If you’re like many Americans, your cell phone is overflowing with personal information—text messages, emails, photos of your friends and family, an organized history of who you’ve been calling, private notes, automatic login to your Facebook and Twitter accounts, your favorite music, and even maps of where you like to run around your house. And if you’re anything like Mother Jones staffers, you probably keep your cell phone on you at all times. If I’m arrested on my way home from work (probably for eating on the Metro), you can bet that my smart phone will be in my pocket or my purse. And in Washington, DC, as well as most states across the country, the law won’t keep the arresting officer from taking my phone without a warrant, rifling through my text messages, copying the data for later use, and even breaking my password to do so—all things that would most likely be illegal if the officer went to my office and did them to my work computer, instead.

But that could soon change. The Supreme Court has been asked to consider two cases—United States v. Wurie and Riley v. California—which challenge the legality of warrantless cell phone searches under the Fourth Amendment. Police (and the Obama Administration) maintain that these searches are necessary, stopping suspects from deleting crucial information about drug deals and trafficking rings; but civil liberties advocates say that’s no excuse for officers not to get a warrant. Here’s everything you need to know about these searches, and whether the Supreme Court might stop them:

So, why are police allowed to search my cell phone without a warrant?

Terence McCormack, Flickr

The Fourth Amendment is supposed to protect Americans from being searched by police without a warrant—but there are exceptions, one of which kicks in as soon as you get arrested. If you’ve got cuffs on, even if you did nothing wrong, your rights now fall under the “Search Incident to Lawful Arrest Doctrine.” That means that the cop arresting you doesn’t need a warrant to search anything in close proximity to your body. The reason this exception exists is to keep law enforcement officers safe—say, if a suspect has a cigarette pack inside his shirt that could be mistaken for a gun—and to stop suspects from destroying evidence on the scene of the crime (like this alleged bank robber, who appears to be eating his hold-up note).

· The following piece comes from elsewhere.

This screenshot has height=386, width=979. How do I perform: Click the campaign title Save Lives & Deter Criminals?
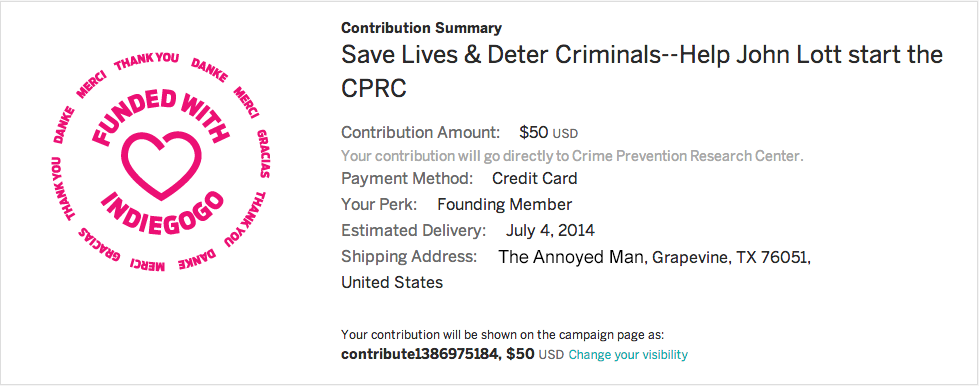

A court ruled in the 1970s that an item—in this particular case, a footlocker in a car trunk that contained marijuana—couldn’t be searched without a warrant once it had been taken away from the scene of the arrest. But as the Electronic Freedom Foundation notes, there still isn’t a decisive ruling as to whether this applies to smart phones. The way the law stands now in most states, police can take your cell phone, read your messages, and even copy data for a search later, citing the fact that you may be able to delete it remotely.

So could a cop search my computer without a warrant under this same logic?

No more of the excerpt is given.